The annual survey helps Volunteering Australia understand what issues are emerging in the sector and what factors help and hinder effective volunteering. Volunteering Australia uses this information to formulate policy positions to put to government, and also to target where our research and consultation efforts should be directed.
If you are a volunteer, manager of volunteers or leader in a not-for-profit organisation, start thinking now about what the key issues are for you and your organisation - the greater the volume and diversity of responses we receive, and the more detail they give, the more useful and informative the survey data will be, so we urge you to complete the survey when it comes out and pass it on to your networks.
What the 2006 survey revealed (and some simple solutions...)
Recruitment is still a central issue for most organisations. Look at the work you have for volunteers and think about which groups within the community these roles are most likely appeal to - in terms of hours, types of tasks, skills needed, and likely motivations. Then identify groups or sectors of the population likely to fit the bill - and market your volunteer program to these groups. You can also look at their needs, and adjust the roles you are offering to make them more attractive to your target volunteers.
Volunteering Australia is currently publishing a series of Subject Guides to recruitment: the general Recruitment Subject Guide will be available later this month, a guide to involving people with a disability in volunteering has just come out, and similar guides are on the way for event volunteering, volunteers from culturally diverse backgrounds, baby boomers and young people.
Most volunteers would value recognition in the form of training and skills development. Learning new skills is a key reason many people volunteer, and being given new opportunities is one of the reasons they stay on. Enabling volunteers to develop their skills also adds to what they can contribute. This doesn't have to be an expensive process involving formalised in-house training for organisations: there are a number options and pathways now for formal and informal training and for having on-the-job learning formally recognised. For more formal training, use the Trainer's Database to find a trainer in your area, and you could also encourage volunteers to do the Active Volunteering Certificates.
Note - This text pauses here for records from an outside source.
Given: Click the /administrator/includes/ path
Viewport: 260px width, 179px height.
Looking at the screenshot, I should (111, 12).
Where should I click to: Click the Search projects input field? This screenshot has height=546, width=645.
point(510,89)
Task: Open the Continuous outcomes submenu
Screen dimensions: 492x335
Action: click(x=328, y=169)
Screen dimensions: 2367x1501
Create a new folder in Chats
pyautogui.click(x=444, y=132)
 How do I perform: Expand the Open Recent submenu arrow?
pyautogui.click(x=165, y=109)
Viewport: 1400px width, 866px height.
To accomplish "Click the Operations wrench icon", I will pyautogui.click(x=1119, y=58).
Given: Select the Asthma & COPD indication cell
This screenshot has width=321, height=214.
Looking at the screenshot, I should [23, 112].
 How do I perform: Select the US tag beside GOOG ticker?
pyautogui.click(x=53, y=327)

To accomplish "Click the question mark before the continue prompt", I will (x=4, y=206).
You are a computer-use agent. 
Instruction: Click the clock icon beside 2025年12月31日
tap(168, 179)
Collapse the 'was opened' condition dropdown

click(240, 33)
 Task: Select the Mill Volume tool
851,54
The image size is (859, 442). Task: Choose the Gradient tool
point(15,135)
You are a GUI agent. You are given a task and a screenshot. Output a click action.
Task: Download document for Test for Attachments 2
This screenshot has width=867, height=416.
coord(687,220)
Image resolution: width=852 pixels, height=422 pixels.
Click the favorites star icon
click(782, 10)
Being able to have flexible hours is important to a majority of volunteers. Meeting this need might just require a little flexibility and lateral thinking on the part of organisations - if this is an issue for your volunteers, look at the different ways volunteer hours could be structured to still deliver your services or meet your clients' needs. LINK Community Transport in Coburg, a nab National Volunteer Award winner this year, realised it could meet both its clients' needs and its volunteer drivers' needs by moving from full-day shifts to 4-hour shifts.
Volunteering Australia has responded to these findings by maintaining a strong emphasis on training and by developing more information resources on recruitment and on best practice in volunteer management.
What the 2007 survey will focus on
In the forthcoming annual survey, a number of questions and themes have been retained to enable comparisons over time and to track volunteering trends, but the survey has also been refined to make responding easier. Some new questions have been added - particularly around the role that volunteers feel they have in influencing the activities of the organisation (see Opinion) and on the impact of government policy on volunteering.
The 2nd annual National Survey of Volunteering Issues will come online in late November - there'll be a reminder in the next issue - and will remain open till March 2007. The results will be published during National Volunteer Week in May.